En faisant référence à l’histoire du risque et de ses usages, puis à son analyse conceptuelle, j’essayerais de montrer que, depuis le XVIIème siècle, pour arriver à la situation présente, d’immenses remaniements de nos schémas de pensée ont dû être observés, générant débats et disputes, propres à chaque époque. P. Bernstein (1998) soutient que le mot provient du verbe en italien précoce risicare qui signifierait oser, se référant, au départ, à un choix plutôt qu’un coup du sort. Quant à F. Ewald (1986), il le lie au verbe risco qui signifierait couper, en usage dès le XIIIème siècle.

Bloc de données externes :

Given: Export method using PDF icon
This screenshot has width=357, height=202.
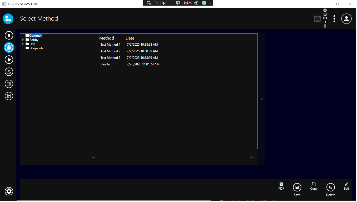Looking at the screenshot, I should [281, 184].
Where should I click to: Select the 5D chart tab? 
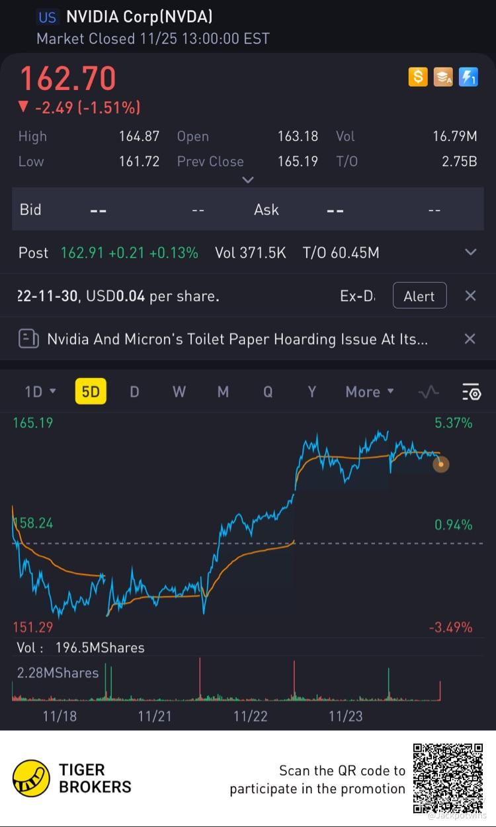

En parallèle, bien d’autres idées ont dû prospérer, dont celle d’un monde mesurable (quantitatif plutôt que qualitatif) et de ce fait connaissable [3], en suivant des penseurs (célébrés) comme, Galilée, F. Bacon ou Descartes. L’expérimentation (autre nouveauté du XVIIème) sera vouée à la production des faits, aux savants de les interpréter et d’en dériver les lois immuables. Pour qu’il y ait risque (c-à-d que la notion devienne intelligible), il a fallu, pendant près de deux siècles, élaborer l’idée de probabilité, dérivée de fréquences observables, puis discerner (inventer) des « lois » statistiques contre les conceptions solidement installées qui croyaient en un monde déterminé par avance, selon des lois éternelles ; à l’origine, celles que Dieu – qui ne joue pas aux dés - avait placé dans la création. Selon Alain Supiot (2015) :
- « A la charnière des XVIII et XIXème siècles, les mathématiques du contrôle ont ainsi pris le pas sur les mathématiques de l’intelligibilité, ainsi que l’a observé René Thom qui explique ce tournant par la professionnalisation du métier de savant : fort des certitudes de sa science, écrit-il, l’homme éclairé se mue peu à peu en un technocrate ».
I. Hacking y a déceler un processus connexe de domestication de la chance (Hacking 1990, ed. 2013), non seulement une démystification, mais la volonté d’une authentique maitrise, on pourrait dire, une tentative de conjuration du sort. Les résistances furent vaincues à la fin du XIXème siècle, durant lequel les explications providentielles seront progressivement abandonnées. L’existence de lois morales, simple croyance au départ, reposait sur la possibilité de reconnaître, derrière la régularité observée sous forme de distribution (statistique) des comportements humains, la main de Dieu (la divine providence).
En fait, propositions théoriques et applications montrent un décalage temporel et ne finiront par se rejoindre qu’au milieu du XIXème siècle, bénéficiant de « l’avalanche de chiffres publiés [4] » (expression forgée par Ian Hacking, 1983) culminant sur la courte période, de 1820-1840. Les abstractions inventées dans les décennies précédentes trouvèrent, dès lors, de possibles expressions chiffrées. En somme, on ne pourrait que difficilement reconnaitre un processus « progressif simple » et surtout rationnel, nous le verrons encore dans la suite.